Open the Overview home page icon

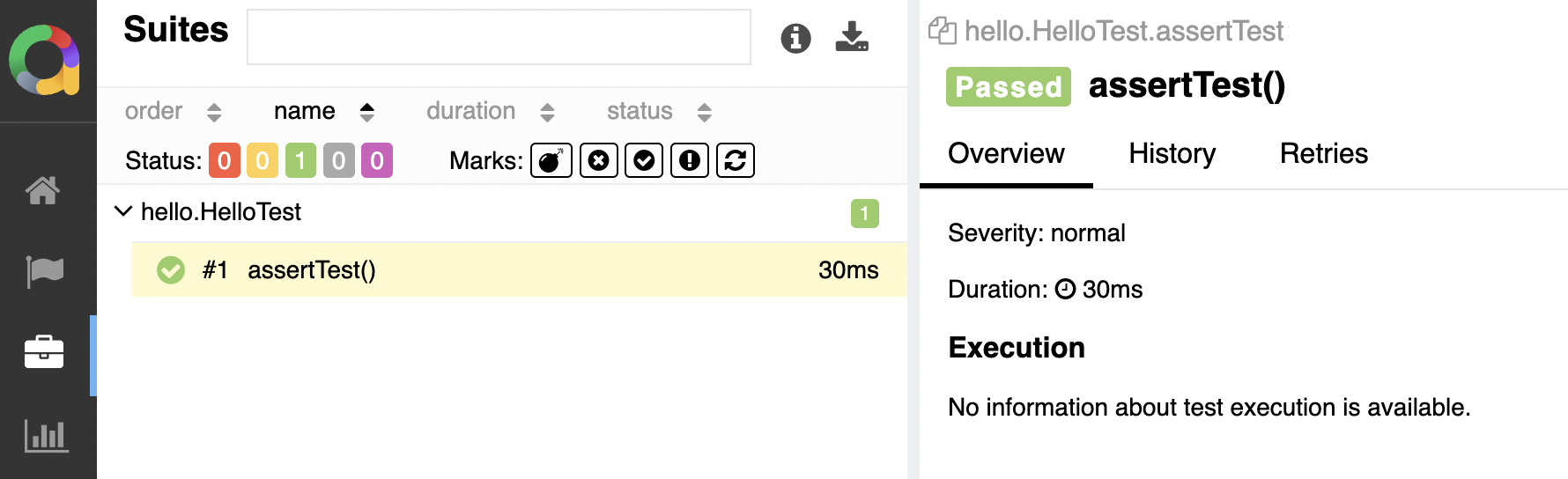[x=43, y=190]
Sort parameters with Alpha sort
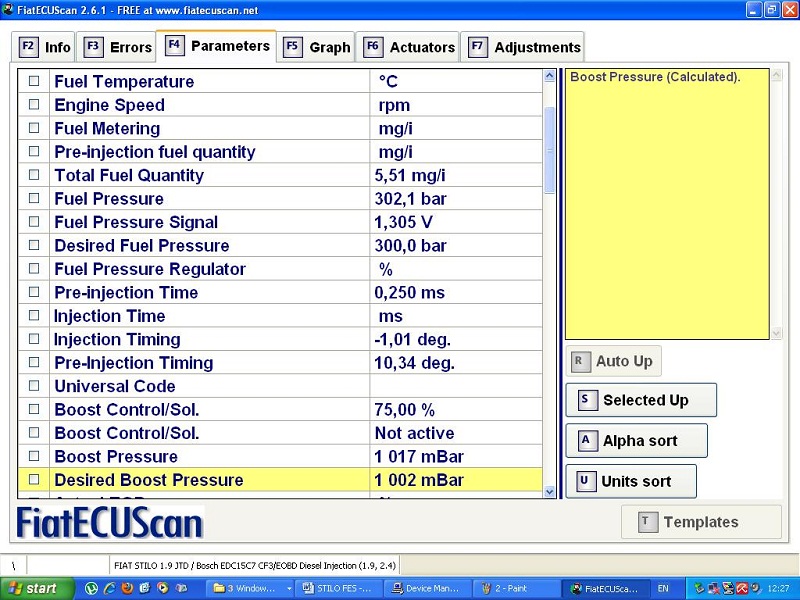Screen dimensions: 800x600 coord(636,441)
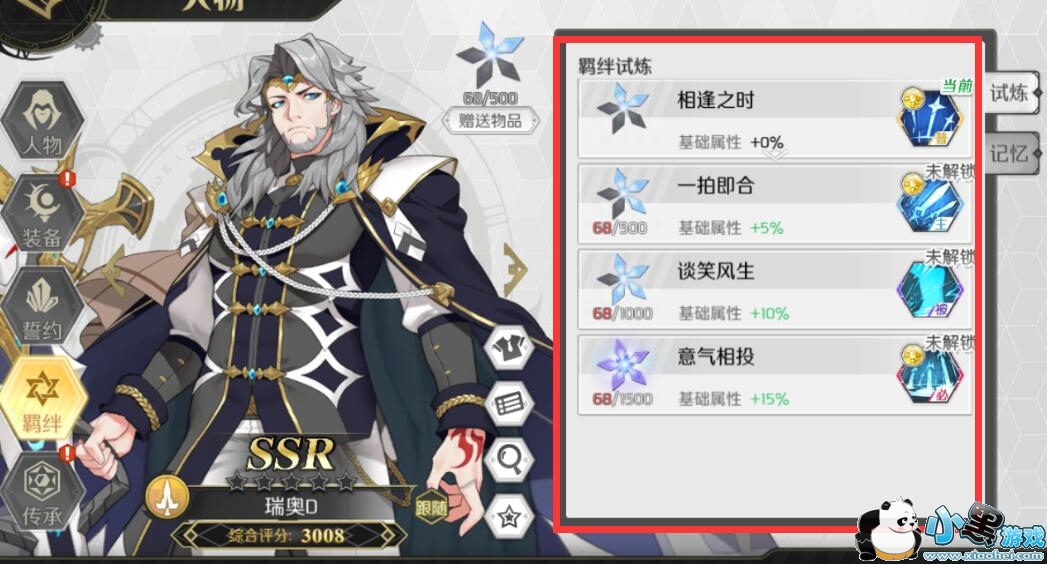Click the 相逢之时 current skill icon

click(930, 118)
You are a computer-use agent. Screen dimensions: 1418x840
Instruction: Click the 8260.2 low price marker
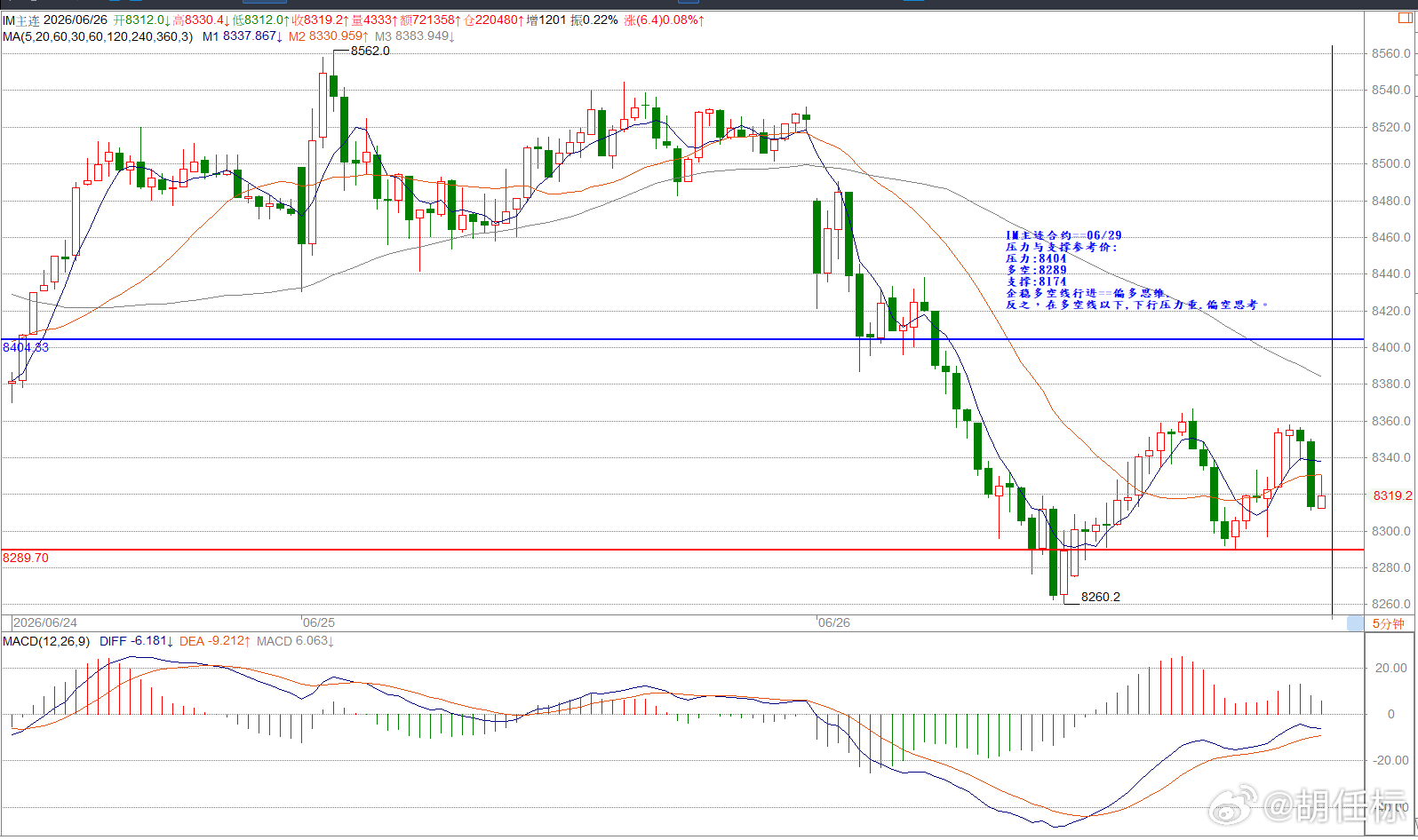tap(1100, 597)
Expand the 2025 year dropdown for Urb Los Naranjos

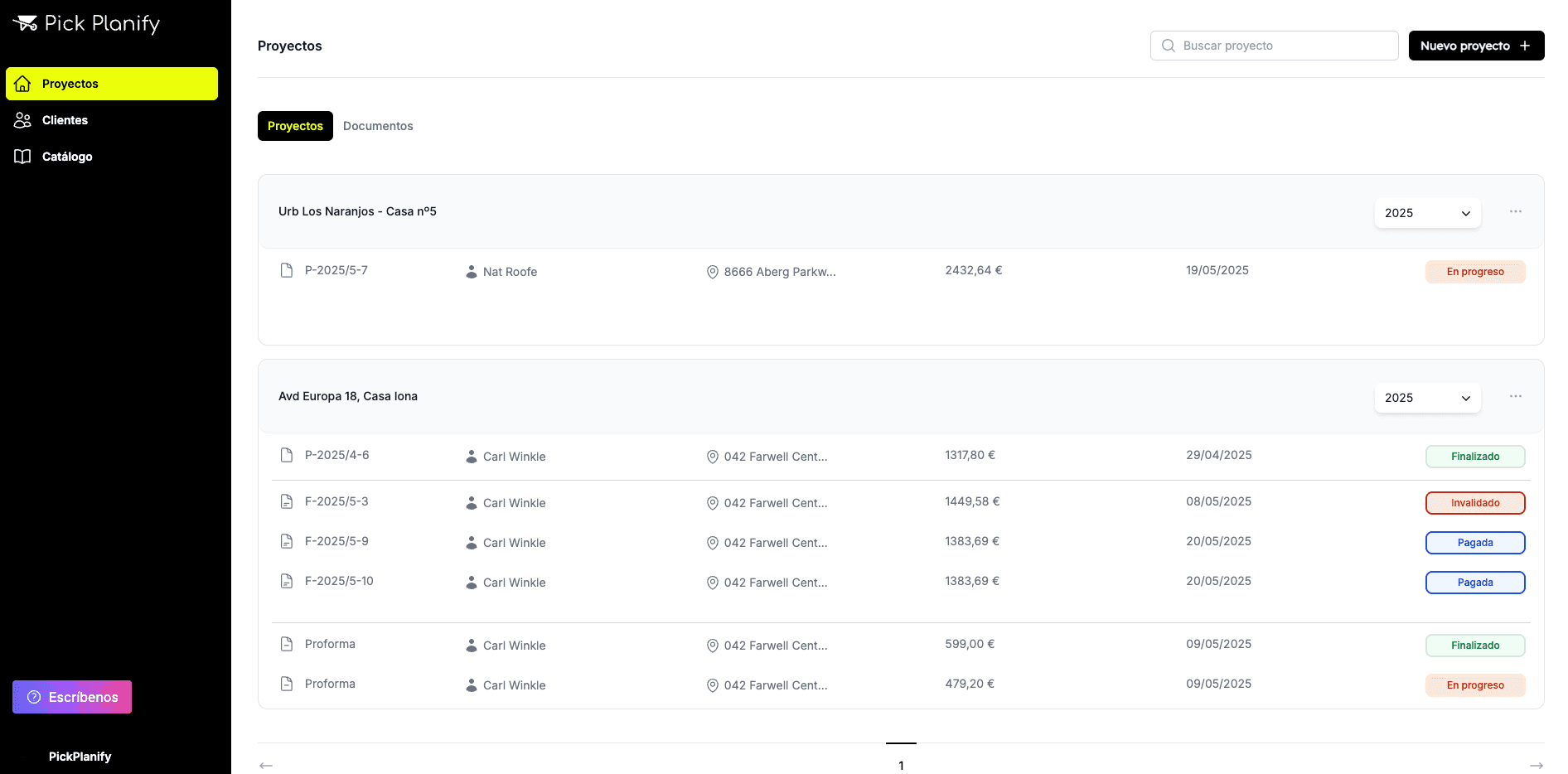[1427, 213]
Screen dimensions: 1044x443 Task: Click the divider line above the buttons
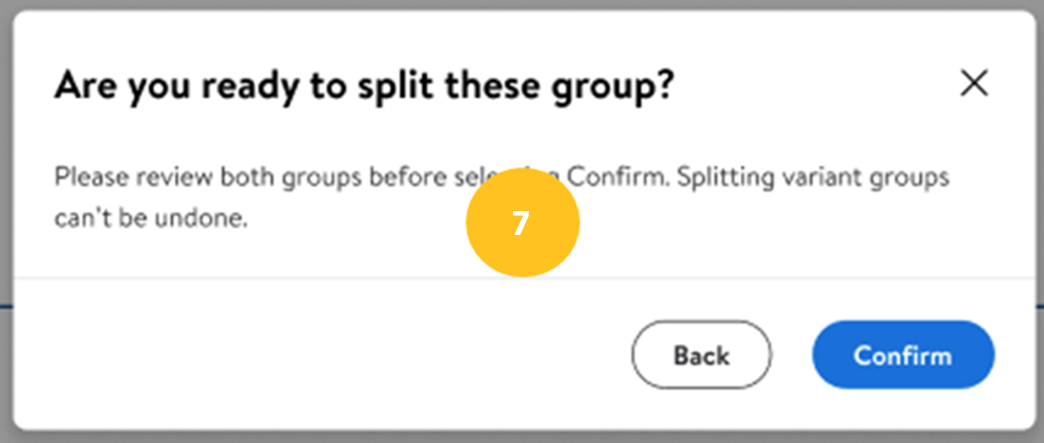coord(300,277)
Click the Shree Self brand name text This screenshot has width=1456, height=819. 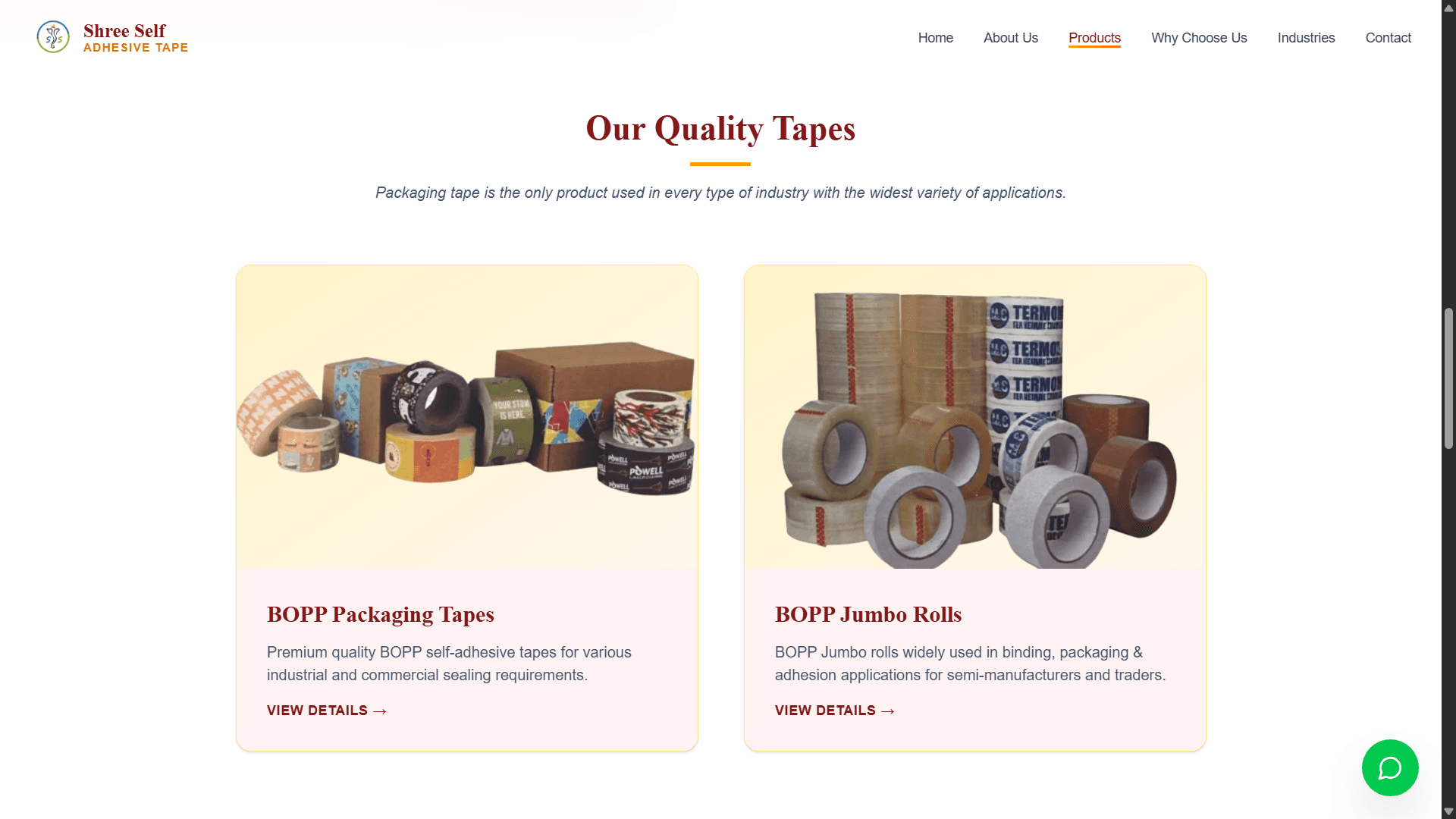pyautogui.click(x=124, y=31)
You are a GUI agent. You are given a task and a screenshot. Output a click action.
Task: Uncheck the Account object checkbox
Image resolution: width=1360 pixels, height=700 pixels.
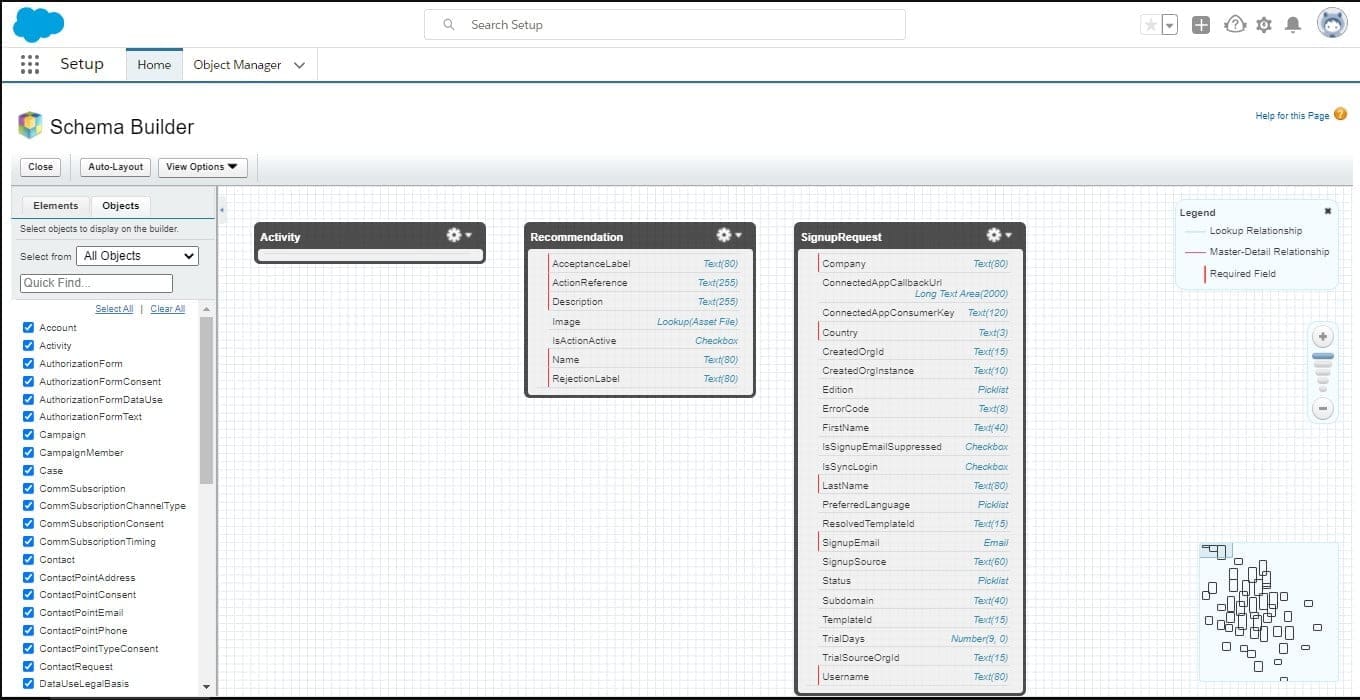click(x=28, y=328)
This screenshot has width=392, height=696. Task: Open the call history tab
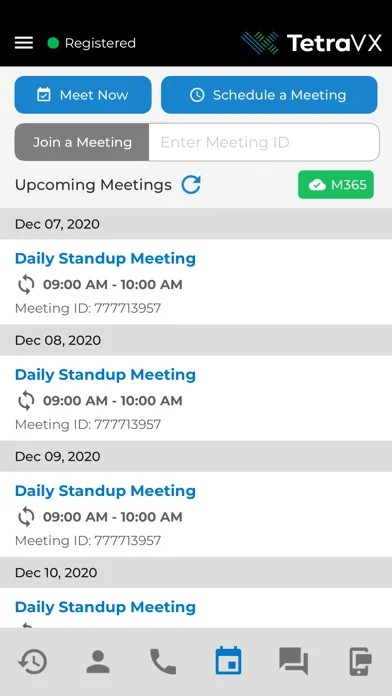tap(32, 662)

****************

Required action: Would you filter the records and copy each line that contains the word "agent"?

Written reply:
You are a computer-use agent. Screen dimensions: 1418x840
You are a GUI agent. You are given a task and a screenshot. Output a click action.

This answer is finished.